BEGIN Data in this exercise
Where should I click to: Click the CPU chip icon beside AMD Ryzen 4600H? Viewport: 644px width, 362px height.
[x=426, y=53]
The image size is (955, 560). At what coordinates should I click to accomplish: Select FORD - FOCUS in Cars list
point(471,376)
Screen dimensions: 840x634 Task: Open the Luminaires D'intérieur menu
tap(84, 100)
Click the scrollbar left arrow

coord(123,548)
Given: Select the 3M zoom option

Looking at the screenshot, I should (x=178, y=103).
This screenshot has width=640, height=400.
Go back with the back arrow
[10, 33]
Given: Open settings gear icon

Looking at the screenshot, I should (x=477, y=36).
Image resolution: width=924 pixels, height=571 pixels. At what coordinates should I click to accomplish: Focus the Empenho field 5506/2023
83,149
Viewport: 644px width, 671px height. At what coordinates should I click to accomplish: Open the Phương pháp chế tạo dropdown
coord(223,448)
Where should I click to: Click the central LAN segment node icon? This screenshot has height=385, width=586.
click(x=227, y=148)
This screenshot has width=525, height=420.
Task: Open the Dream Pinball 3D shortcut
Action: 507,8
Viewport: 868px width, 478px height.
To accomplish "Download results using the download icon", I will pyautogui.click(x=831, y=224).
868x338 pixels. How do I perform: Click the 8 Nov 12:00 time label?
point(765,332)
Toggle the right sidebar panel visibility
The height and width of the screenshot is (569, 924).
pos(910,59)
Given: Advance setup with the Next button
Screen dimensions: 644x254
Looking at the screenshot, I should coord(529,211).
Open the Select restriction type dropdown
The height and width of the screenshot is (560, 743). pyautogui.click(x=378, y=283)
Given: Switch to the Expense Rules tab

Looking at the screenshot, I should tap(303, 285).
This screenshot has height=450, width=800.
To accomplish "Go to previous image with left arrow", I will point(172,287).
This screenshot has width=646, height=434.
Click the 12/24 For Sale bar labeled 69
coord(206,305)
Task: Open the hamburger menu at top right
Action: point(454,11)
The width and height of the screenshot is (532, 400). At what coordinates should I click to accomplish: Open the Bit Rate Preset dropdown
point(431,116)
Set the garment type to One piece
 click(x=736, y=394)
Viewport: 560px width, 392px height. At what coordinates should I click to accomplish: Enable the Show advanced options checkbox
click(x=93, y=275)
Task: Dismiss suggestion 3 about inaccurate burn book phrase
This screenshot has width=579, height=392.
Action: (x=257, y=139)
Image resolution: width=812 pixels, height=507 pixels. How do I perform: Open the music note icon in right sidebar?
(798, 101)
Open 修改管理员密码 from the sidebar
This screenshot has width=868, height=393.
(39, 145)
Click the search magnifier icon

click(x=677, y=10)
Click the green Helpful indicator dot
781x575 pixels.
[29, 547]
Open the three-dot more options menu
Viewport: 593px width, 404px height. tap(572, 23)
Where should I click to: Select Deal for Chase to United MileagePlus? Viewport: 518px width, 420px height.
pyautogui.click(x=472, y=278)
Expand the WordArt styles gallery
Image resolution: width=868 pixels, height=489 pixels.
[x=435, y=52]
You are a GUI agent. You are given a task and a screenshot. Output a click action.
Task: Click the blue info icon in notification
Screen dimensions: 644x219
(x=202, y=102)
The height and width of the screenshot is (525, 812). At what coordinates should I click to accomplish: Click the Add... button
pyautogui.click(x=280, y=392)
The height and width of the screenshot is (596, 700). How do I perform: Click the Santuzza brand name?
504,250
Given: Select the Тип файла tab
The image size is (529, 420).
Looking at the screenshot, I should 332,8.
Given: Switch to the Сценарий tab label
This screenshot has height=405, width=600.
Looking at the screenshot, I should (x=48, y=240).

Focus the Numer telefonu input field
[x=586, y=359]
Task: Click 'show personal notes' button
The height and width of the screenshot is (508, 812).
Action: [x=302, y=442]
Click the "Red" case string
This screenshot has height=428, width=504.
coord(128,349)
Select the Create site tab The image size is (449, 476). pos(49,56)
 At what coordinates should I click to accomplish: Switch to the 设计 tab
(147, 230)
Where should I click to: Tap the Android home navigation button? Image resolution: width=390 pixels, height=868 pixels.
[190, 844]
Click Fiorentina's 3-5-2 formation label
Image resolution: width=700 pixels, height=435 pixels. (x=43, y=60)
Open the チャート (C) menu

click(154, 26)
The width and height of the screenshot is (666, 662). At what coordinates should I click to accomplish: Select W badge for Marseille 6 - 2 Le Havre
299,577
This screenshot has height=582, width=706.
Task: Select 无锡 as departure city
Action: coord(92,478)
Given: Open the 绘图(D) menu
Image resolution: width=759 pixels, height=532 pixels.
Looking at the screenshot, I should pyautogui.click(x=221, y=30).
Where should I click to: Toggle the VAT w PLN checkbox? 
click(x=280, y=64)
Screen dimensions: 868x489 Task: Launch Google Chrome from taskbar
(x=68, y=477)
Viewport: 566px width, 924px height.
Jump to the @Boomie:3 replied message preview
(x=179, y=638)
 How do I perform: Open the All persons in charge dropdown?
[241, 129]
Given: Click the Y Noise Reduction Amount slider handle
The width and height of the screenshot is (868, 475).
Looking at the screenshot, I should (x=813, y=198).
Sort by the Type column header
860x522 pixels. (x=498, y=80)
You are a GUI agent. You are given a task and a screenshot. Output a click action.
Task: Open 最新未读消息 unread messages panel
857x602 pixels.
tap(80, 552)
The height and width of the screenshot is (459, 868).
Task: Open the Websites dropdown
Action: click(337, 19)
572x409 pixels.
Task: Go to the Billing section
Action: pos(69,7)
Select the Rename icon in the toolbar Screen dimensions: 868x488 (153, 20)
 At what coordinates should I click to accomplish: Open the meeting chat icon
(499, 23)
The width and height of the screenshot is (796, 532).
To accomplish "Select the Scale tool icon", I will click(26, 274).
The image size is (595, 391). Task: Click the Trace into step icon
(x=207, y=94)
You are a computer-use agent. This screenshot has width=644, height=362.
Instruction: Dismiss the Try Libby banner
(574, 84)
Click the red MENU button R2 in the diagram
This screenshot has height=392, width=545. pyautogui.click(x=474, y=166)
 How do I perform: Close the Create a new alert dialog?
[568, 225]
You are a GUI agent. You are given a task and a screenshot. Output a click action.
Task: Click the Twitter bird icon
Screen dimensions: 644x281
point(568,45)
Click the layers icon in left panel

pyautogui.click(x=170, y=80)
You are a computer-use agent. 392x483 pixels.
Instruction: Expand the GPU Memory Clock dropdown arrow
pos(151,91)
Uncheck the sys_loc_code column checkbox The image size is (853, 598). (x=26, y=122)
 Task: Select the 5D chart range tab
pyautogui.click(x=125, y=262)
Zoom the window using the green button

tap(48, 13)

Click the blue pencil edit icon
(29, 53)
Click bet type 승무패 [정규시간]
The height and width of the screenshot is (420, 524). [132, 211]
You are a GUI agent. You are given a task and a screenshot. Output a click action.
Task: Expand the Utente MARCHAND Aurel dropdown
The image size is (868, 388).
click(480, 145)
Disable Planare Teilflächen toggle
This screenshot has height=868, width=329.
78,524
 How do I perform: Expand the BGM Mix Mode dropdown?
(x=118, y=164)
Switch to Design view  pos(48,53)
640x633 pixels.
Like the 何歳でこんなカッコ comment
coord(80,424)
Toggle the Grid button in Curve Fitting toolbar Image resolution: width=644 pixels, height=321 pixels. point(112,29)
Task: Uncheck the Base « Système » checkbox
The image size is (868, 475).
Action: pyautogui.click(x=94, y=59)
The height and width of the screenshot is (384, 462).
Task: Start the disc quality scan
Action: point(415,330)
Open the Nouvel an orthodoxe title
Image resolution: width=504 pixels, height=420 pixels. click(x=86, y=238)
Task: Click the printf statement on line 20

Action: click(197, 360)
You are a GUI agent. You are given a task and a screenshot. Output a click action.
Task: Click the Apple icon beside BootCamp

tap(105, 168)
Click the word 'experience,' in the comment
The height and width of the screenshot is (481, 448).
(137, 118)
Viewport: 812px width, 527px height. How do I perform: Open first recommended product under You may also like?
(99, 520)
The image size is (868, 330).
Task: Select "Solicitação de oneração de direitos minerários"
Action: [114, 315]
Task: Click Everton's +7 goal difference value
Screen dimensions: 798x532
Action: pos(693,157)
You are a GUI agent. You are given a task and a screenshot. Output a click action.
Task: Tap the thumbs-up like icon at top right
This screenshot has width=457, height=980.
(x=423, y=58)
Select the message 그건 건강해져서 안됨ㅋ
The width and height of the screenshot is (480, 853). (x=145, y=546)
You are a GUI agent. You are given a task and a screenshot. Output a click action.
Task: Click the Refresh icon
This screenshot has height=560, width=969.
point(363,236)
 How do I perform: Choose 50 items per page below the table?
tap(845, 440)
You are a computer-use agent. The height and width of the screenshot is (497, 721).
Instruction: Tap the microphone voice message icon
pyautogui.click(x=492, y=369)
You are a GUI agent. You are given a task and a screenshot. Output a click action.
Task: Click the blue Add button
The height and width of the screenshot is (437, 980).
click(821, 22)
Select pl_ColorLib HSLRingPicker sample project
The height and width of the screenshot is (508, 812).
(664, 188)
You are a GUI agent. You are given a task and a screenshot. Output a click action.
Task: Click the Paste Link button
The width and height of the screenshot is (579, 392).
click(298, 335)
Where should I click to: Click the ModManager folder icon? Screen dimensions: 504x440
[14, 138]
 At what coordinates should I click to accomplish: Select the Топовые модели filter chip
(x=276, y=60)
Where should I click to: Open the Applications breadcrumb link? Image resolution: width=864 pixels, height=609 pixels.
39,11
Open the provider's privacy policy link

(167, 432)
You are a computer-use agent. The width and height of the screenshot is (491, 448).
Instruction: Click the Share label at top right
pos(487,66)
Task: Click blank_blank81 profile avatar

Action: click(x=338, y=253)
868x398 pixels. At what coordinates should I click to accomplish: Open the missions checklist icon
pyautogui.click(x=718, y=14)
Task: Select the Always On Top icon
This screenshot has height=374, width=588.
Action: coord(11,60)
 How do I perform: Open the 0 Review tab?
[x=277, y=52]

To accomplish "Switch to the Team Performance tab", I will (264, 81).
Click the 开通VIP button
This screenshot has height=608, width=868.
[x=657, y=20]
END Data in this exercise
__Problem requirements__. Copy whichever lines above contain the string "computer".

__Output for this task__.
You are a computer-use agent. This screenshot has width=644, height=362.
You are a computer-use agent. 392x483 pixels.
You are a computer-use agent. The height and width of the screenshot is (497, 721).
You are a computer-use agent. The width and height of the screenshot is (491, 448).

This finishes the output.